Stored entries

....................

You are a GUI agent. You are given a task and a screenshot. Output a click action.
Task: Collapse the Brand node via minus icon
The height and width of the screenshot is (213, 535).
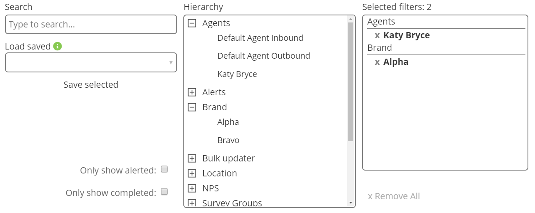point(192,107)
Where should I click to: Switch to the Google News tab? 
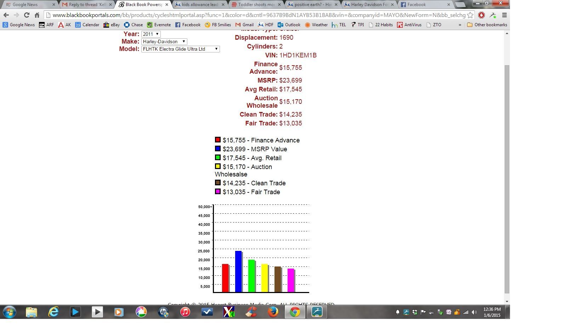click(28, 5)
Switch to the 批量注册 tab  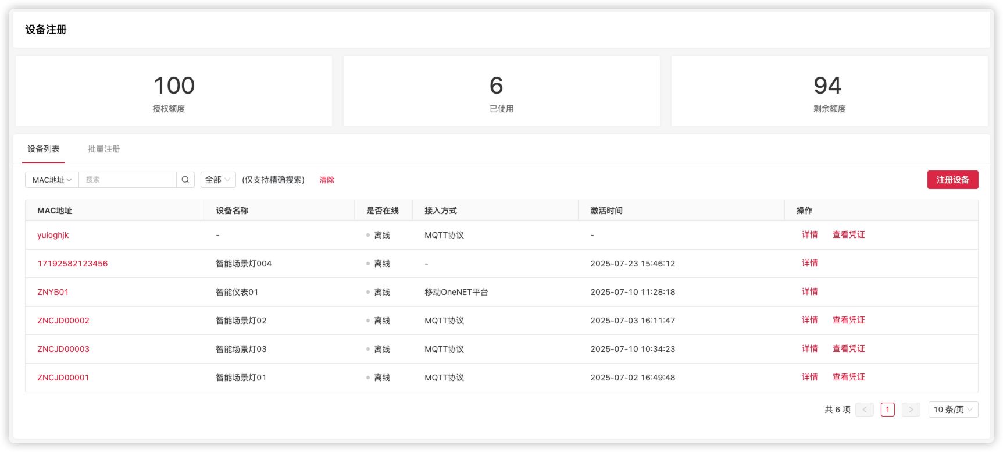pos(104,149)
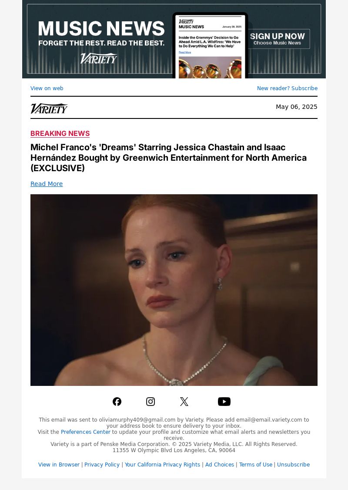Click the Unsubscribe link
This screenshot has width=348, height=490.
tap(293, 465)
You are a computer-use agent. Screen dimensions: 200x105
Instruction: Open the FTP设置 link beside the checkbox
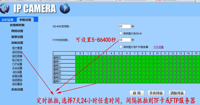click(159, 47)
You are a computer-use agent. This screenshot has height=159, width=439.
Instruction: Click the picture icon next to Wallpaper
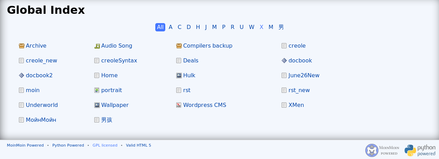[97, 105]
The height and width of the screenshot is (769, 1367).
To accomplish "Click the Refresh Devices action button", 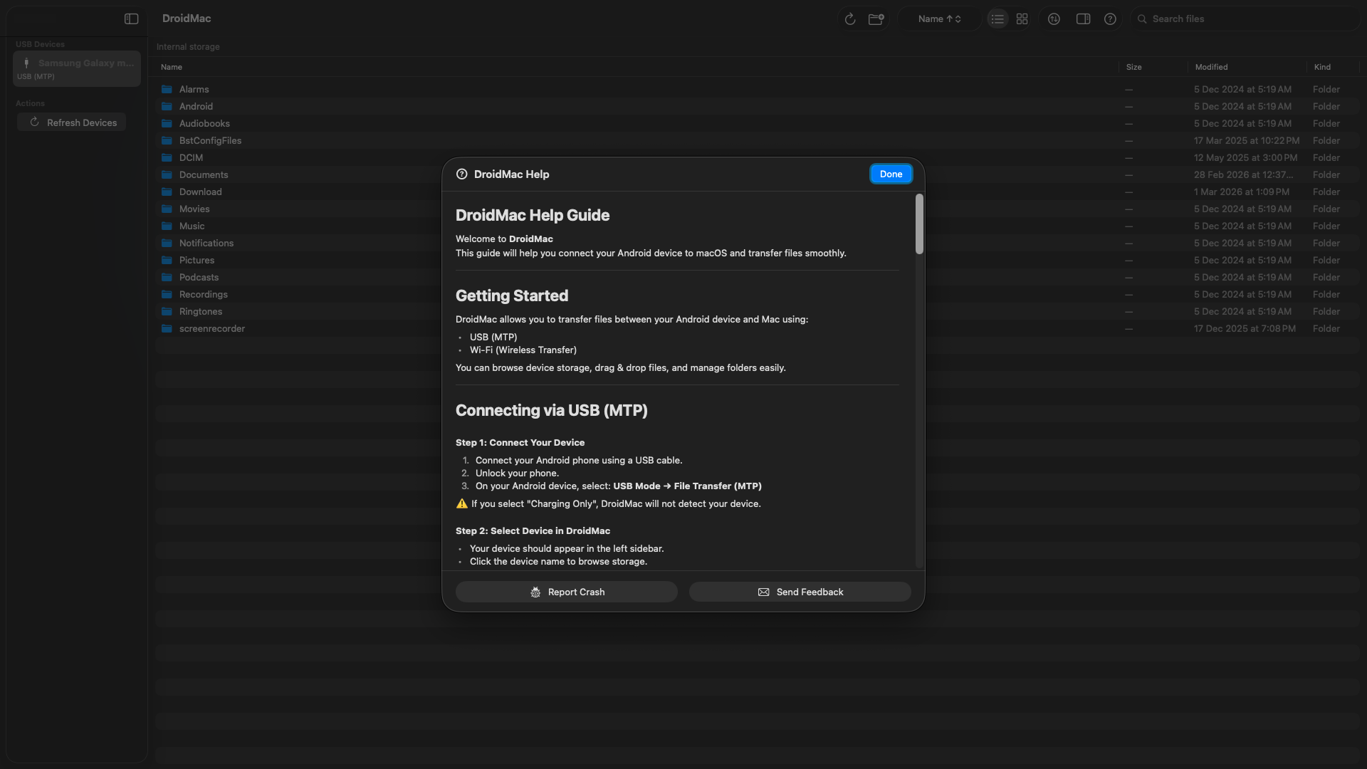I will (x=71, y=122).
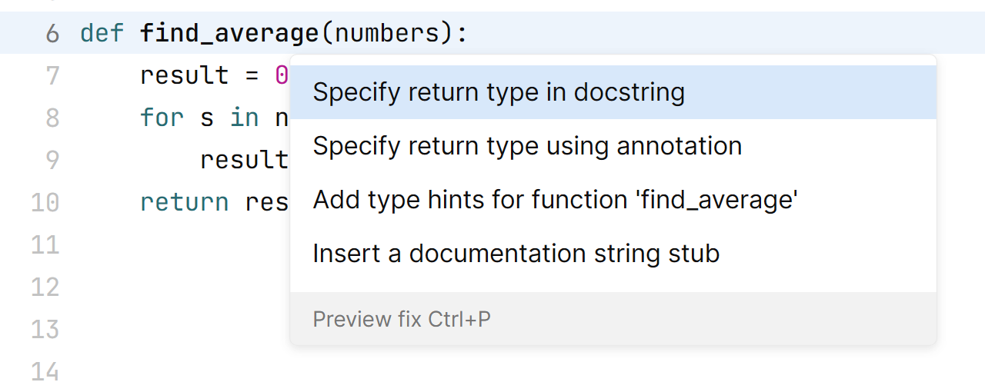Select 'Insert a documentation string stub'
This screenshot has height=392, width=985.
516,254
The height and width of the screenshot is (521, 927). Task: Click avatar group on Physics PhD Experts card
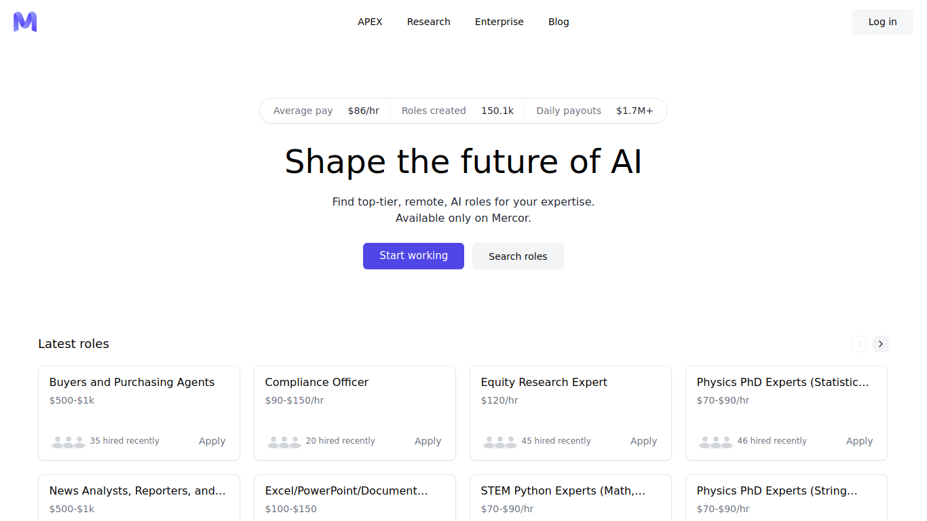coord(716,442)
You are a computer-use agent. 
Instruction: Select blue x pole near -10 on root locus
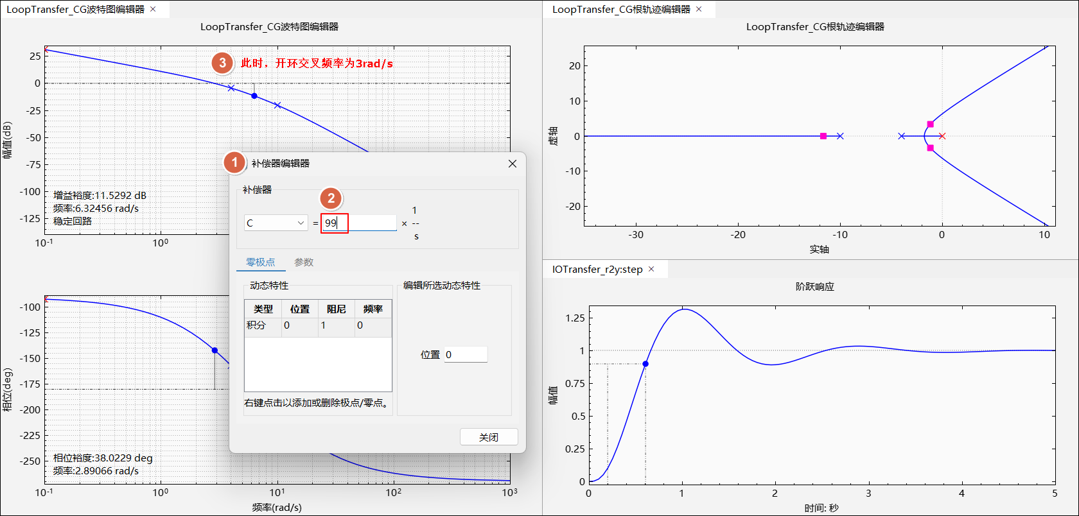point(840,136)
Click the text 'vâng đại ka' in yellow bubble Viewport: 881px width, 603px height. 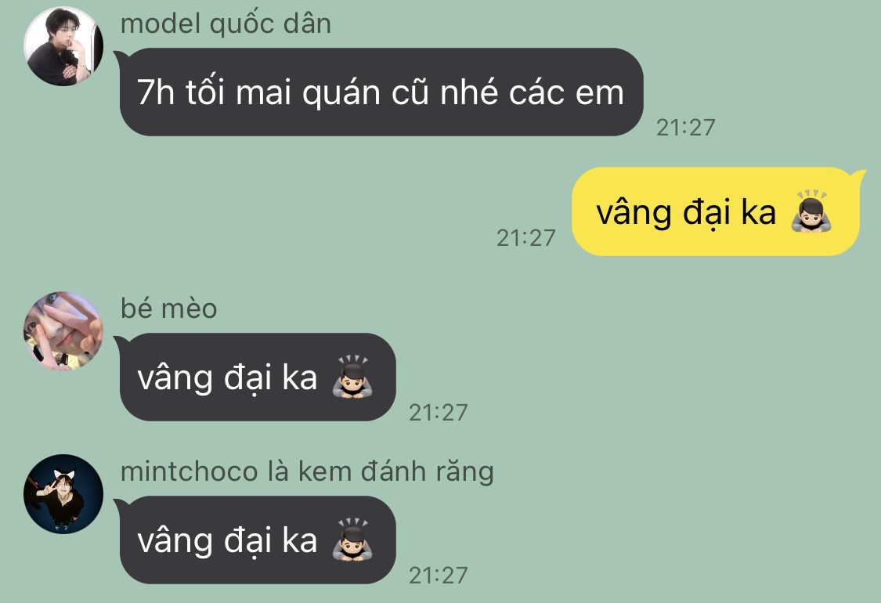click(x=686, y=213)
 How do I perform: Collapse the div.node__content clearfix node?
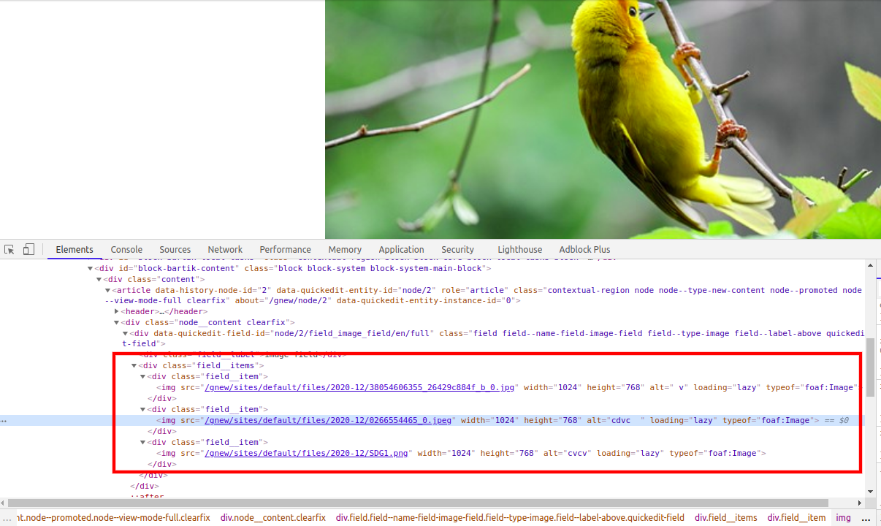click(x=116, y=321)
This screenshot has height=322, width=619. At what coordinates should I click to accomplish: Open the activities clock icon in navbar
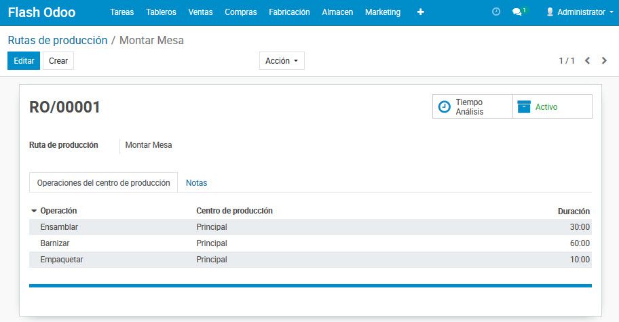click(x=496, y=12)
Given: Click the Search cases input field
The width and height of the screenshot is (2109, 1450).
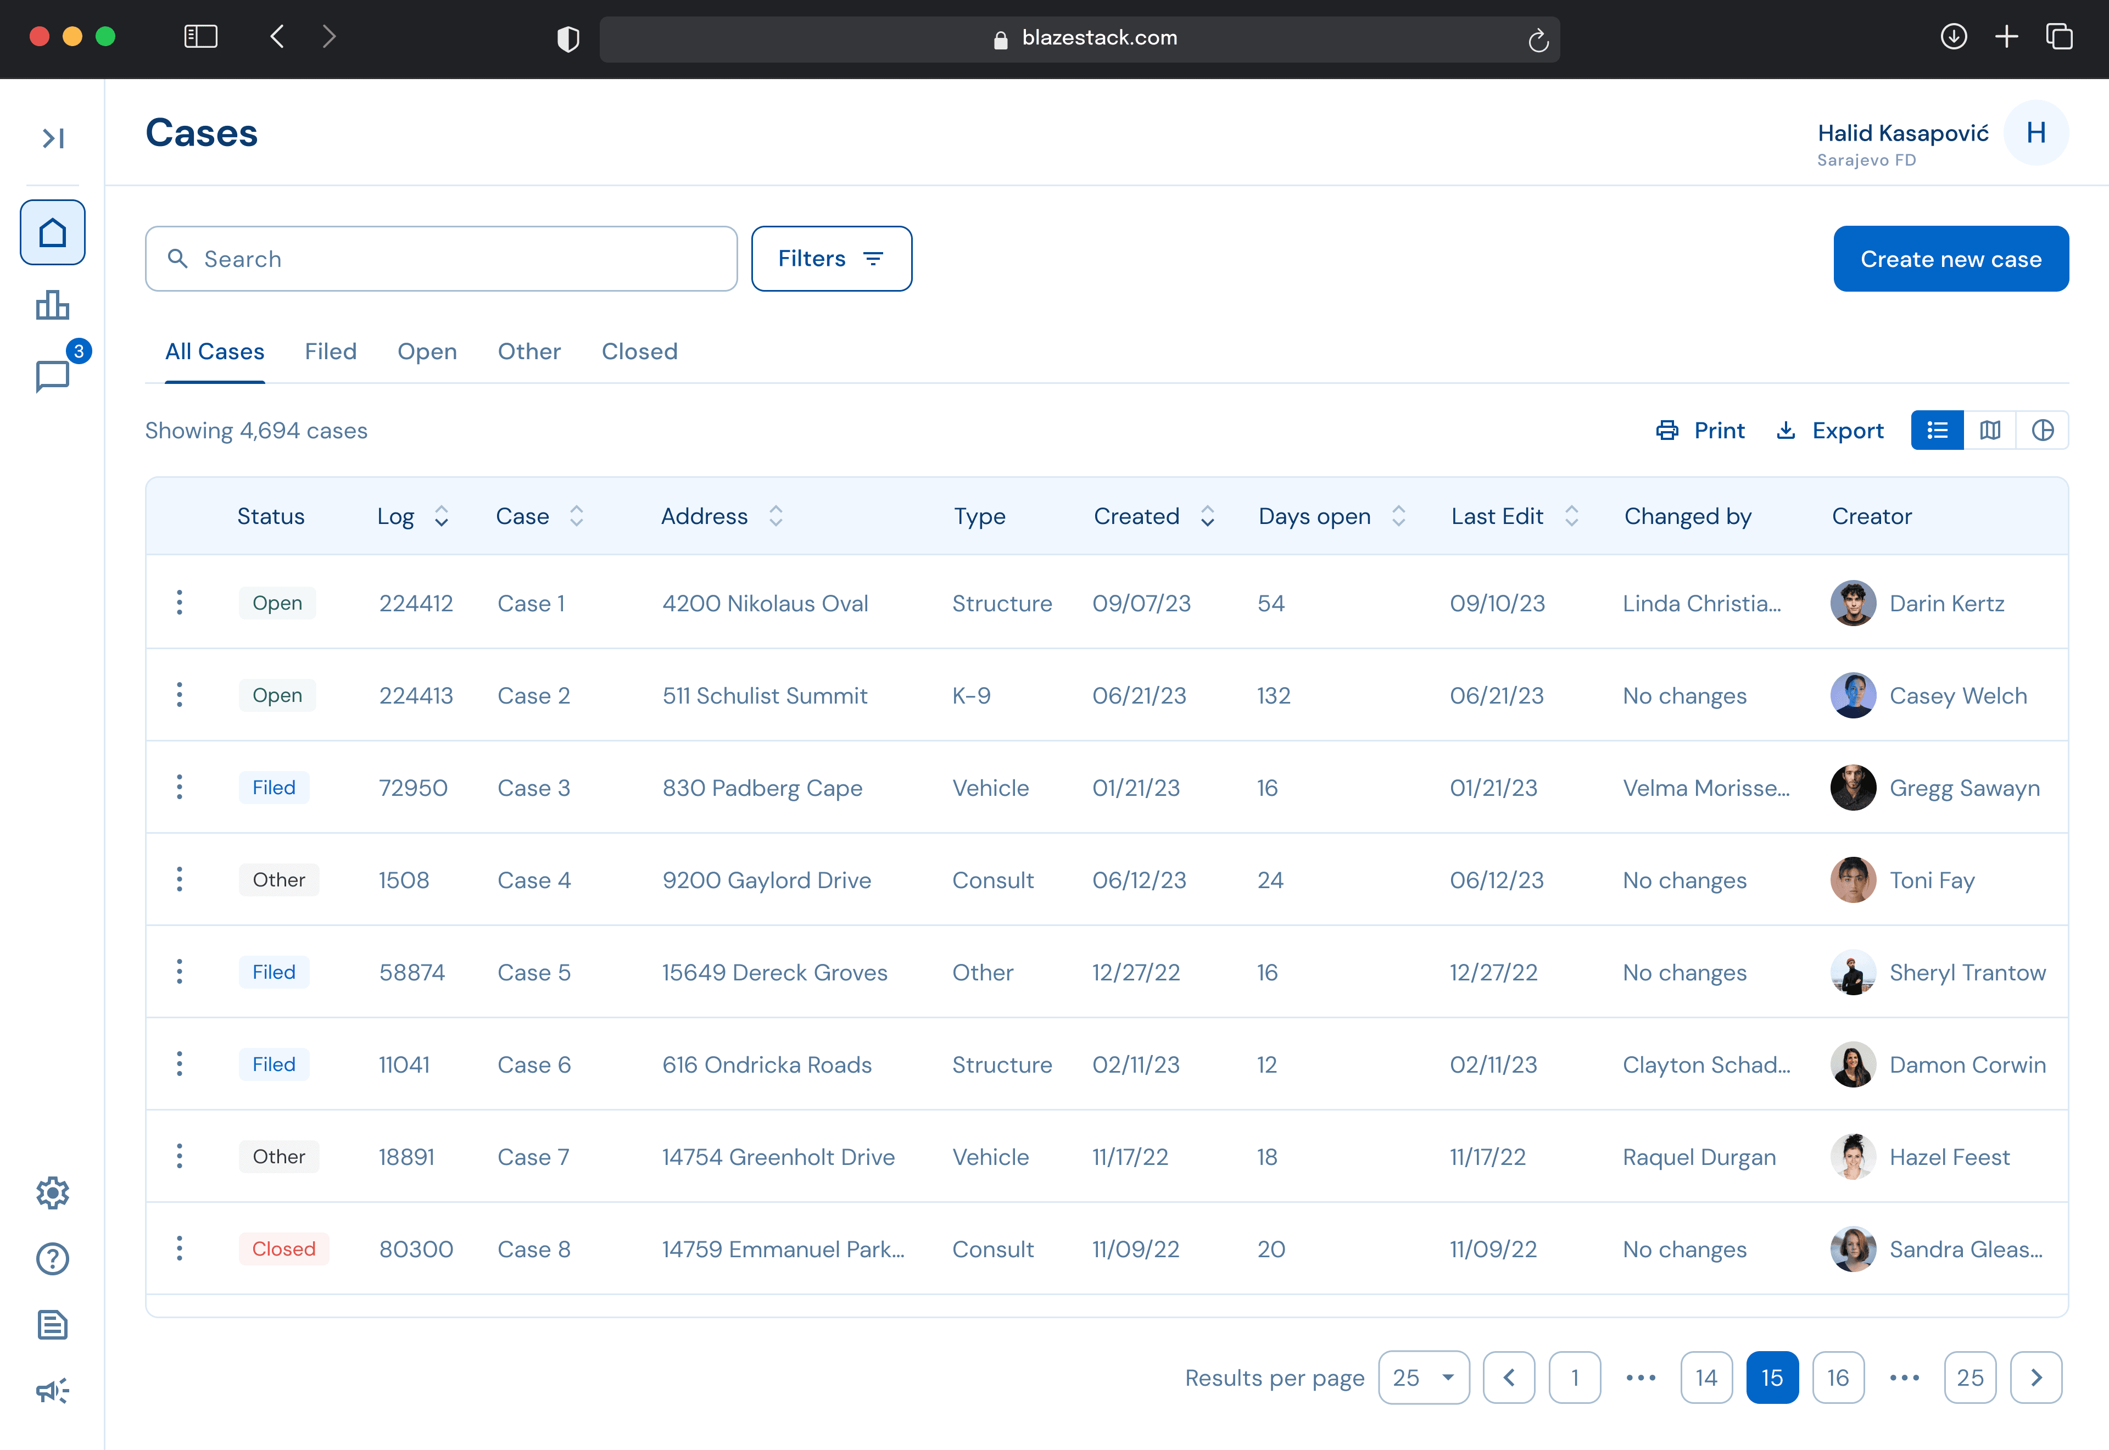Looking at the screenshot, I should [x=441, y=259].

....................

### Exercise details
Format the rows as a Markdown table with the columns No. and Line, beginning at the line that contains "How do I perform: Collapse" and continuing through the final row. Number each line, omit blank lines, and leave the pictures out.

### Expected output
| No. | Line |
|---|---|
| 1 |  How do I perform: Collapse the div.node__content clearfix node? |
| 2 | click(x=116, y=321) |
| 3 | This screenshot has height=322, width=619. At what coordinates should I click to accomplish: Open the activities clock icon in navbar |
| 4 | click(x=496, y=12) |
| 5 | Given: Click the Search cases input field |
| 6 | The width and height of the screenshot is (2109, 1450). |
| 7 | Looking at the screenshot, I should [x=441, y=259]. |